背景:我最早嘗試以 render 部署 FastAPI,但遇到 preflight 錯誤或 500 錯誤。

解法:直接將後端部署在家中 ThinkPad,並透過 Nginx 設定 CORS headers 與路由反向代理 /api,問題解決。


❓ Q2:資料庫無法初始建立?

背景Base.metadata.create_all(bind=engine) 執行無反應,後來發現是 alembic migration 沒有生效。

解法:確認 env.py 是否正確匯入所有模型、並確保 alembic migration 是針對正確的 DB 執行。從此我都改為手動執行 create_all 初始化。


❓ Q3:訊息過長無法正常顯示?

背景:在前端顯示 message 訊息時,長內容格式錯亂或難以閱讀。

解法:加入 highlight.js 支援 markdown 格式與語法高亮,並加上複製按鈕與「正在輸入」動畫,提高使用體驗。


🔁 功能演進歷程

  • 初始版本只有 /chat API,可傳入 prompt + 記憶塊
  • 加入 /memory 功能後,可自定角色人格與語境開場白
  • 實作 /token-usage 每日統計後,能更安心掌控花費
  • 將 chat、memory 整合進 /[session_id] UI 頁面,並支援 sidebar 切換 thread
  • 現在支援多 session、多記憶快取、多模型管理

✍️ 設計理念

我認為個人 AI 助理應該具備以下幾點:

  1. 可控:我想知道資料存在哪、花多少 token、角色說話口氣為何
  2. 可續寫:同一個對話 thread 應能不斷延伸,而非斷裂
  3. 可陪伴:角色應該能理解我的節奏與目標,甚至提醒我不要分心
  4. 可延伸:未來我會加入日誌整合、語音輸入、日曆任務連動等模組

🚫 ChatGPT 官方服務的限制與我為什麼選擇自建

在開始開發 YamAgent 之前,我有一段時間依賴 OpenAI 提供的 ChatGPT 官方服務,但很快就遇到以下幾個致命的限制:

🧱 1. ChatGPT 無法知道現在幾點幾分

  • ChatGPT 本身並不連接實際時間,只有在你問它「現在幾點」時,它才會試著用語境推測,但實際上完全不具備即時時間感知。
  • 對於我這種需要「記錄每小時狀態」、「做生活節奏管理」的使用者來說,這是一個無法解決的盲點。

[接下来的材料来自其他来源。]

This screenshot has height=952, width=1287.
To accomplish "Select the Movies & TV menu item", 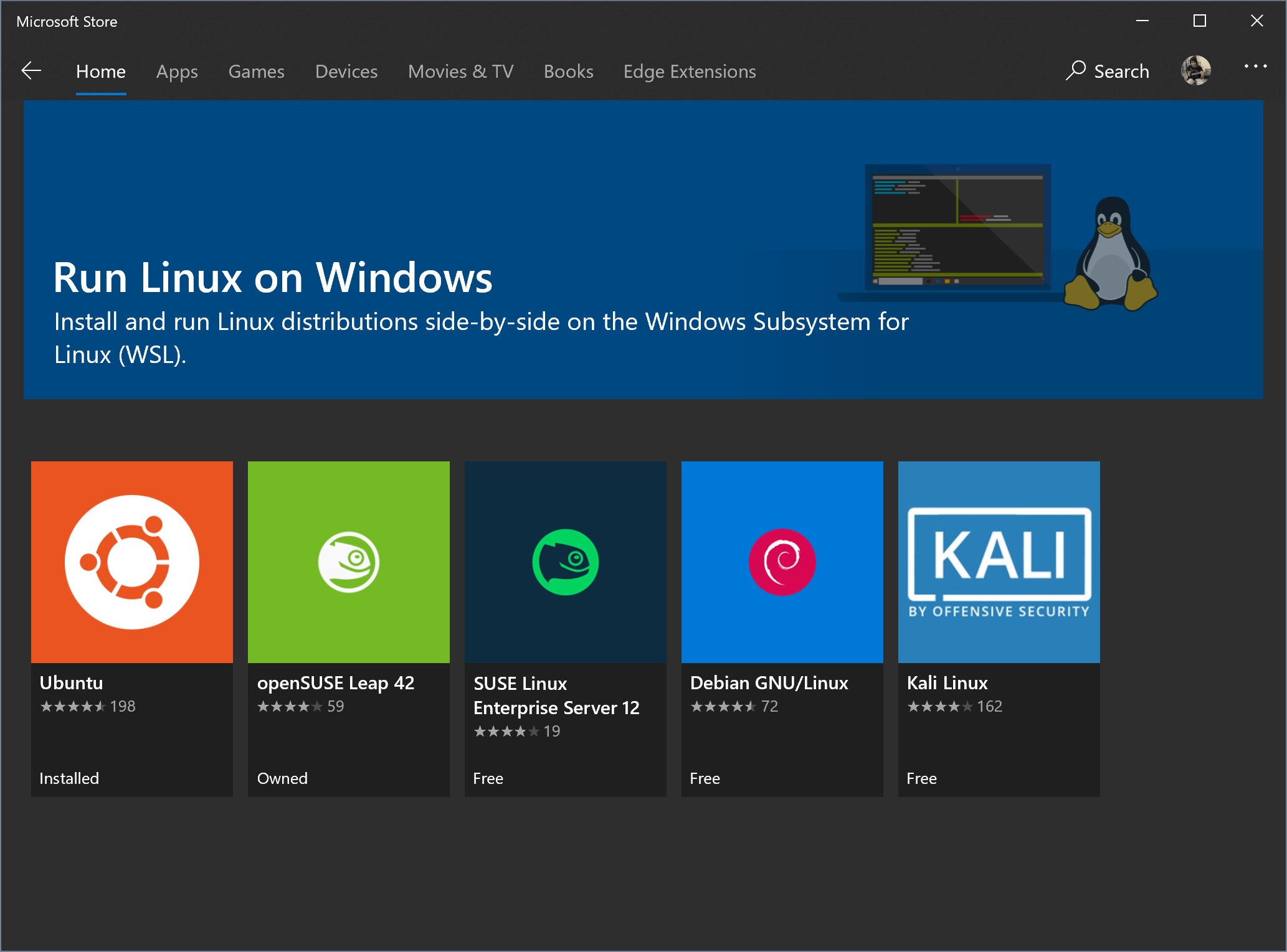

🔒 2. ChatGPT sandbox 中不能主動 call API

  • 無法自動幫我 call webhook / query database
  • 無法觸發任務提醒或與我本地程式整合

🌐 3. 官方 Web UI 無法管理上下文與人格切換

  • 雖然官方後來推出「Custom GPTs」,但記憶與角色切換的行為依然不穩
  • 缺乏 thread 的資料庫化管理,也難以做多任務切換

🧑‍💻 為什麼我選擇自建 YamAgent?

因為我不想再受限於 OpenAI 的沙盒規則、context window、甚至商業政策的不確定性。我想要一個:

  • 可以自己定義人格、記憶、行為模式
  • 可以連接我自己的 DB、API、時間來源
  • 可以在我不使用雲端時仍然本地運作的 AI 系統

這也是為什麼 YamAgent 的設計原則,是以「全地端 + 高自由度」為核心,自己掌握 context loading、token 控管、人格模組與資料儲存方式。

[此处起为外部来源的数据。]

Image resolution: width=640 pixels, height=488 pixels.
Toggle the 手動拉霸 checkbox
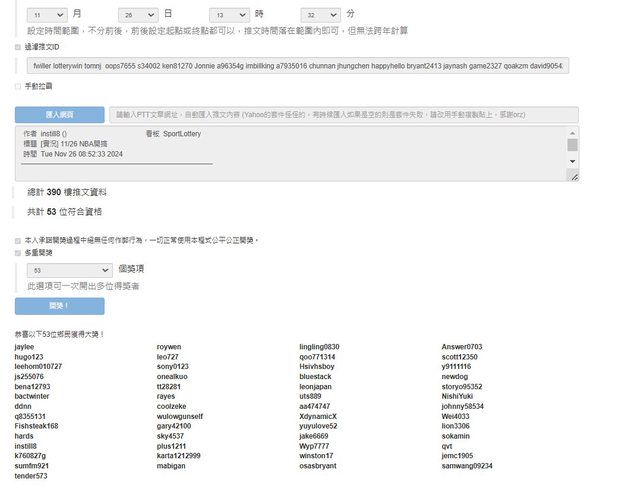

🔧 技術補充:我如何解決 ChatGPT 系統性限制?

  • 透過 Python datetime.now() 讓 agent 知道「現在幾點」
  • 自建 /yamlog/token-usage API 模組,記錄每日學習與花費
  • 把所有記憶存在 PostgreSQL,不再依賴 ephemeral context
  • 自訂角色人格 schema,未來可開發多人格模組(已預設 mentor 角色)

這是為了「能長期依賴與穩定使用」這個系統。


🖥 YamAgent 的本地部署流程與架構實作

🏠 為什麼部署在本地 ThinkPad?

我不希望自己的對話、記憶、個人日誌都放在雲端商業平台。
我想要掌握所有資料與操作權,因此選擇把整個 YamAgent 系統部署在我自己家裡的 ThinkPad X1 Gen11 上。

這台機器配備:

  • 32GB RAM / 1TB SSD
  • WSL Ubuntu 系統
  • 長期開機並穩定運行我的個人助理系統與日誌記錄

🧠 系統組成(全地端)

我將整個系統切為三個模組:

  • yamagent(後端 FastAPI):
    • 提供 /chat、/session、/memory、/yamlog、/token-usage 等 API
    • 使用 PostgreSQL 作為資料儲存,部署於本地
  • yamagent-web(前端 Vite + React):
    • 包含 chat UI、token 統計頁、session sidebar 等功能
    • 打包後部署至 /var/www/yamagent-web
  • Nginx
    • 轉址 /api 到本地 FastAPI
    • 靜態服務前端 SPA

🌐 Tailscale 內網架構

我希望能在公司 MacBook 上開發,家裡 ThinkPad 上部署。

因此我使用 Tailscale 架設私人內網 VPN,讓兩台電腦能穩定互通。

  • MacBook M4 為主開發機
  • ThinkPad 為穩定部署主機
  • 使用 Tailscale 分配的內網 IP(例如 100.x.x.x)互通

我也曾遇過:

  • Tailscale 掛掉後無法遠端打開 YamAgent
  • 服務自動中斷需手動重啟(目前計畫導入 systemd 或 PM2 處理)

🏁 部署過程重點紀錄

  1. WSL 安裝 PostgreSQL,設好 local superuser yamuser
  2. poetry + uvicorn 運行 FastAPI,並在開機後啟動
  3. 前端打包後以 Nginx 提供 / 靜態頁面,API 用 /api/ 反向代理
  4. 使用 highlight.js 提升 Markdown 渲染品質
  5. 使用 .env 控制 API Key、DB 連線設定等

✅ 為什麼這樣部署?

這樣的部署方式滿足我以下需求:

  • 私有:所有資料掌控在我自己手上
  • 低成本:不需花雲端主機錢
  • 可擴充:未來要加 voice-to-text / 任務整合都能接在這架構上
  • 跨地點開發:公司與家中機器透過 Tailscale 無縫連線

💭 結語

YamAgent 是我親手為自己打造的「思考副駕駛」,幫助我建立節奏、記憶內容、回顧進度。